Через полчаса на палубу линкора капудана ворвались матросы «Владимира». Началась рукопашная. Оттесненные на корму, турки прыгали с высокого борта в воду. Пленных взяли шестьдесят человек. Паши Гассана среди мертвых и взятых в плен не было. Остатки эскадры, пользуясь попутным ветром, уходили к Очакову.
Поль Джонс своими руками сорвал с древка турецкий флаг — красное полотнище с белым полумесяцем и белой семиконечной звездой Эль Терек — звездой «великого счастья», которое сегодня так решительно отвернулось от капудана.
Пленники рассказали, что, когда упала подрезанная ядрами грот-мачта, капудан приказал спустить ялик и покинул горящий корабль. Борта флагмана были так разбиты русскими ядрами, что Поль даже не отдал команды тушить пожар. Он приказал снять с корабля все ценное, что возможно, и перевести пленных на «Владимир».
Через сутки русские корабли были уже около Кинбурна.
Суворов принял Поля Джонса в своей походной палатке, обнял, поцеловал трижды по-русски.
— Славно! Славно, сударь! Утешил! Ты, Нассау, Ломбард — хитрость, сила, опыт. Я — здесь, на берегу, со своими молодцами. Всех повалим, сомнем, возьмем в полон! Спасибо!
— Генерал, — сказал Поль. — Турки ошеломлены, но не сломлены. Гассан продолжает командовать. Его корабли потрепаны. Мне кажется, он попытается вывести их из Очакова, отремонтировать и снова блокировать Кинбурн.
— А ты их не выпусти! Сделай вид, что идешь к Очакову. А дальше — уже мое дело!
Вечером Нассау-Зиген и Поль Джонс повели корабли на север, медленно подходя к рейду Очакова. Турецкие дозорные с удивлением смотрели на приближающуюся эскадру. Они не могли поверить глазам: неужели русские осмелятся вступить в бой с самой крепостью?

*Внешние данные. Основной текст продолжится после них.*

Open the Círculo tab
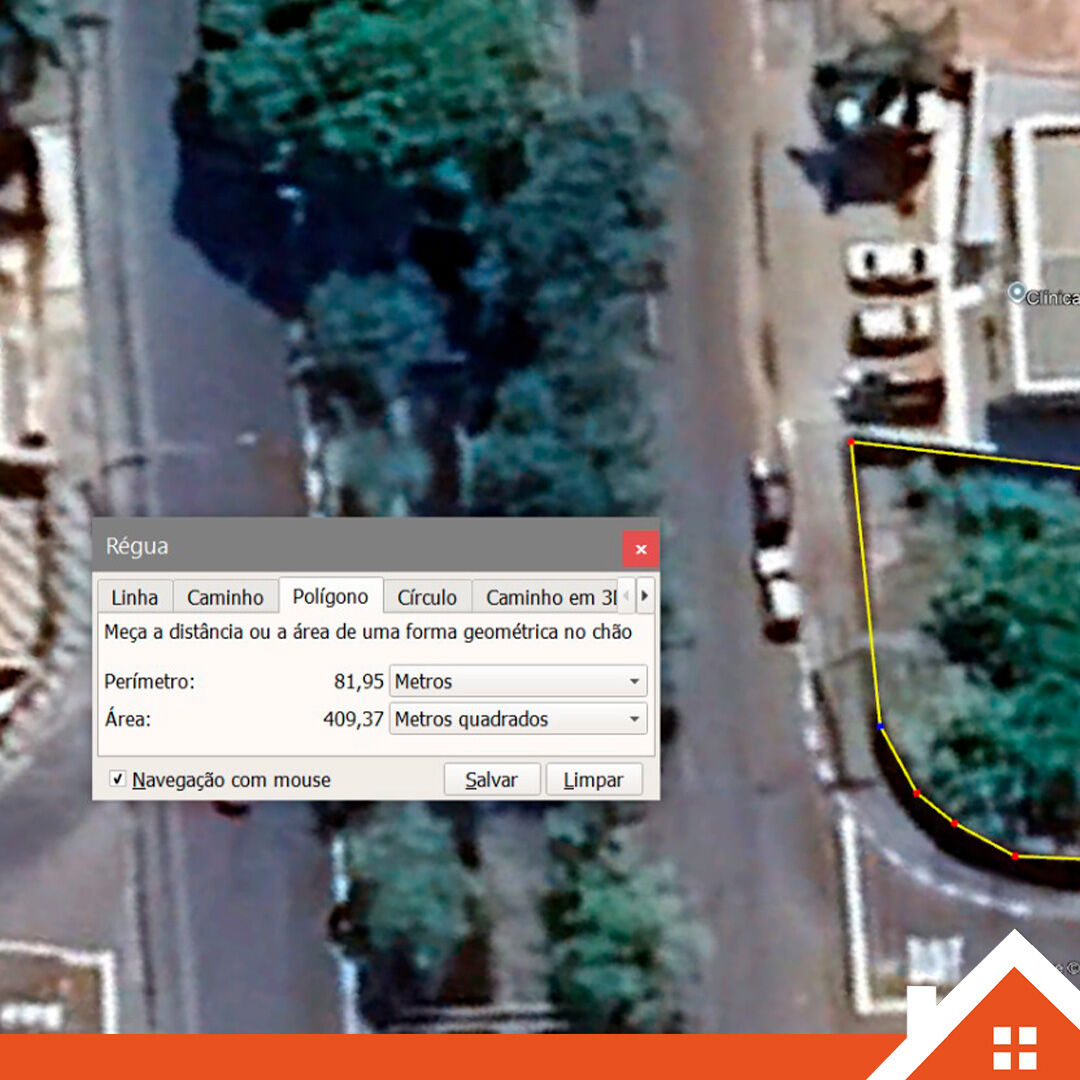The image size is (1080, 1080). tap(427, 597)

Ведь тяжелые крепостные орудия за каких-нибудь два часа в щепы разнесут все лучшие суда проклятых гяуров!
Очаковский комендант Юсуф-паша приказал канонирам готовить орудия к бою. Но турецким пушкам так и не пришлось сделать ни одного выстрела. Русские легли в дрейф далеко за пределами крепостного огня.

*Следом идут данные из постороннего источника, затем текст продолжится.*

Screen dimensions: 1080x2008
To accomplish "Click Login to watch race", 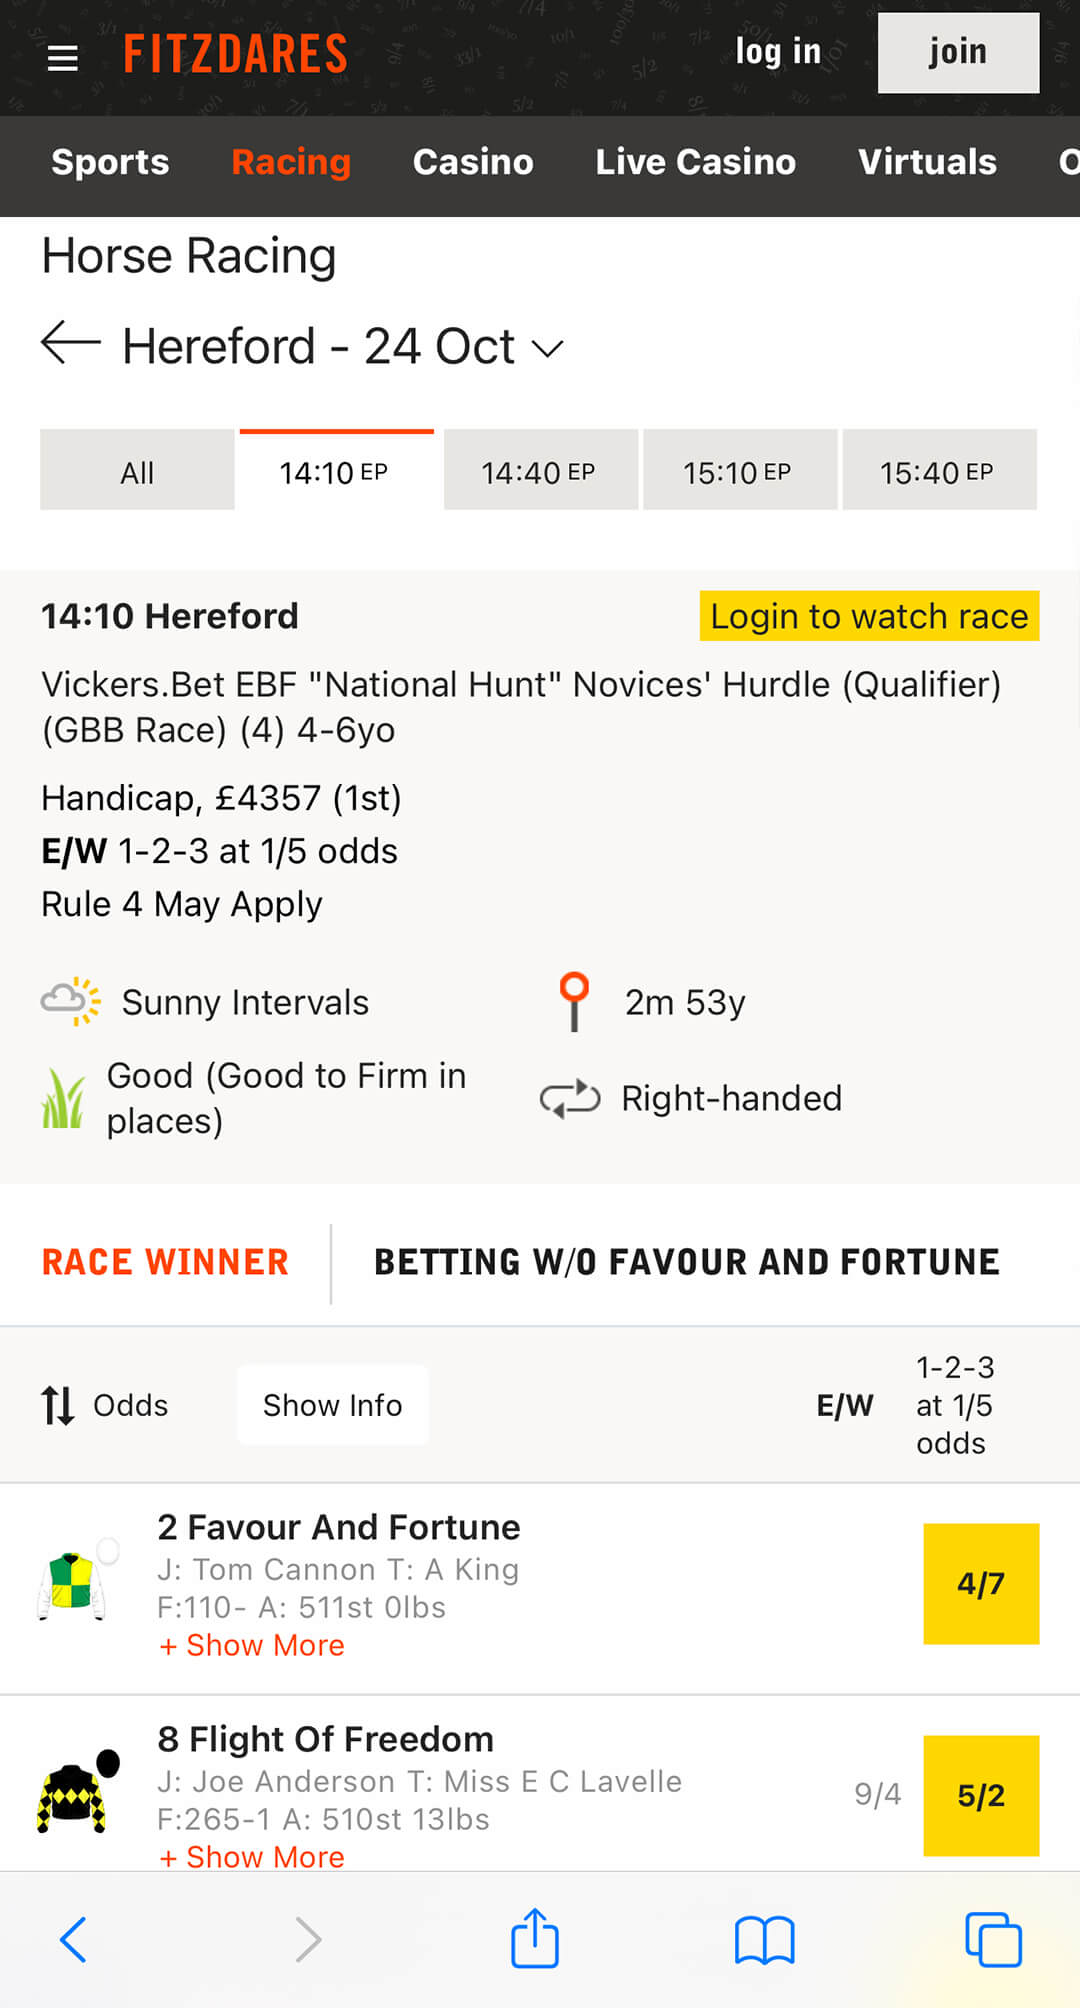I will tap(869, 616).
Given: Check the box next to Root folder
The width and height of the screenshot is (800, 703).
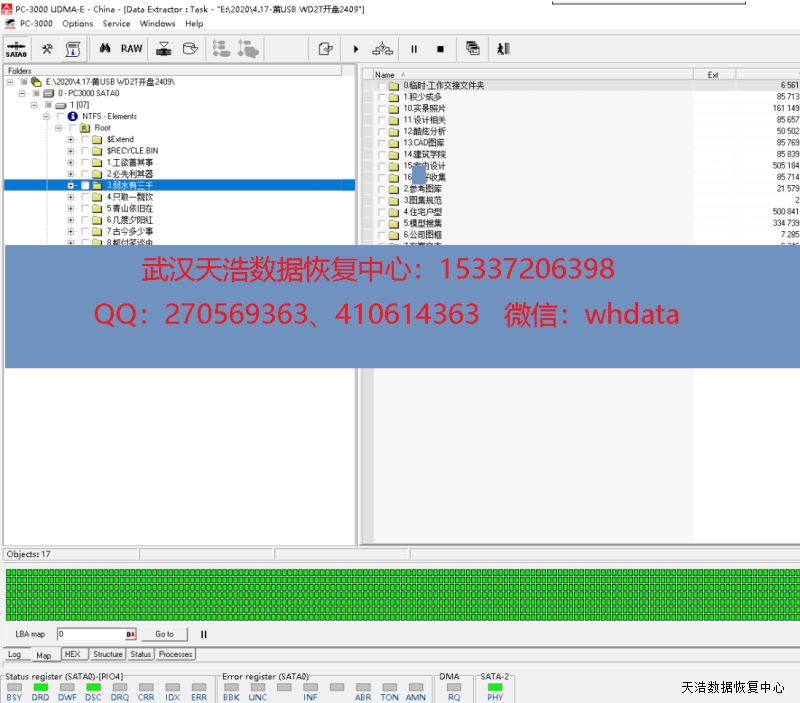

— Они выжидают ночи, чтобы добить тебя в темноте, — сказал Юсуф капудану Гассану. — Уводи оставшиеся корабли к Аджибею (теперешняя Одесса) и жди там подкрепления!
В полночь потрепанная эскадра Гассана выскользнула из Очаковского лимана и начала огибать Кинбурнскую косу.

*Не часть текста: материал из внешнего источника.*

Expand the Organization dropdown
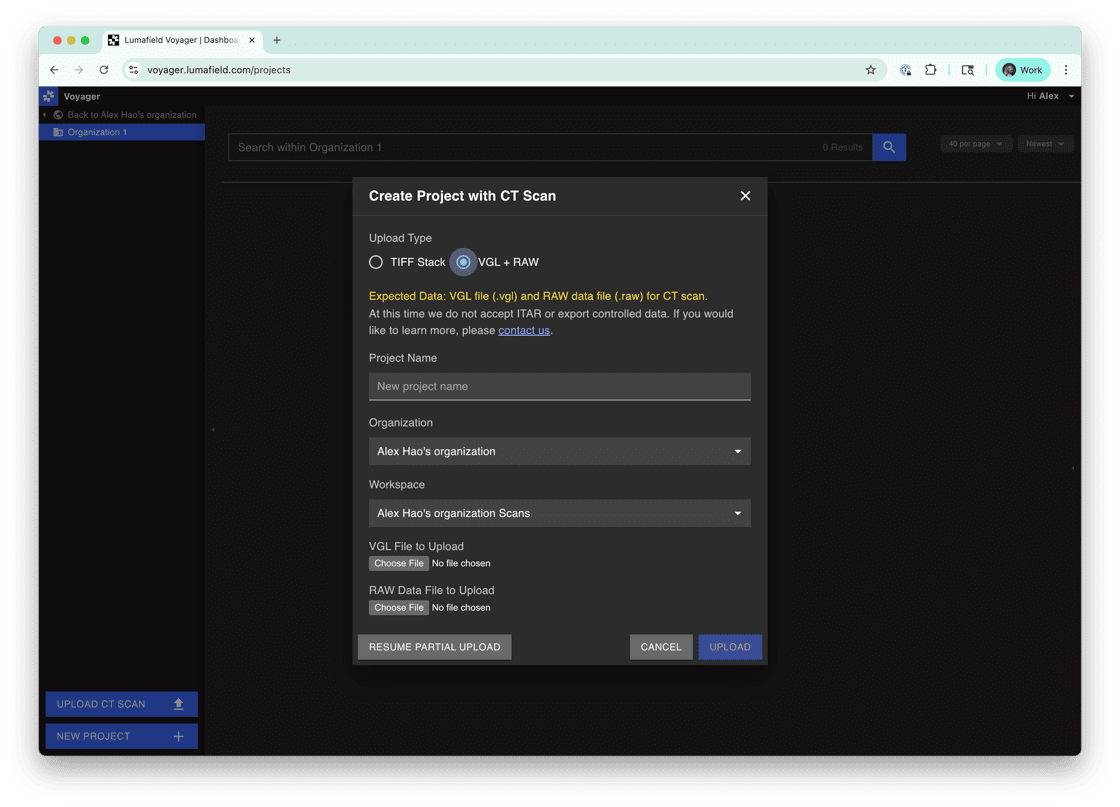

Но едва первые суда появились вблизи низкого берега, как весь берег взорвался огнем. Это заговорили замаскированные орудия генерал-аншефа. Раскаленные в печах ядра багровыми дугами нависали над водой и с шипеньем врезались в борта и надстройки кораблей. Почти сразу же вспыхнули канонерка и две шебеки, ярко озарив место боя. Паруса горели, как огромные свечи. На первом ложементе Суворов сам тщательно навел пушку на одну из шебек и сам поднес запальник к затравке.
Через час после начала боя семь турецких кораблей догорали, истерзанные ядрами двух батарей. Течение медленно уносило плавучие костры в открытое море. Три шебеки наскочили на мель севернее косы и оттуда огрызались слабым огнем. Несколько скампавеев бросились в их сторону, и вскоре там закипела рукопашная.
С рассветом все было кончено.
Турки потеряли убитыми около шести тысяч человек. Тысяча семьсот шестьдесят три человека было взято в плен…
Главнокомандующий князь Потемкин принял Суворова, Поля Джонса и Нассау-Зигена в своей ставке под Очаковом. Приближалось время обеда. Светлейший усадил генерал-аншефа и адмиралов за богато сервированный стол и приказал подавать еду. Широким жестом повел в сторону крепости:
— Не пройдет и десяти дней, как мы возьмем эту фортецию! Осталось совсем немного — штурм!
Суворов выпил бокал вина и нахмурился.
— Что ты скажешь, мой Александр Васильич? — обратился к нему Потемкин.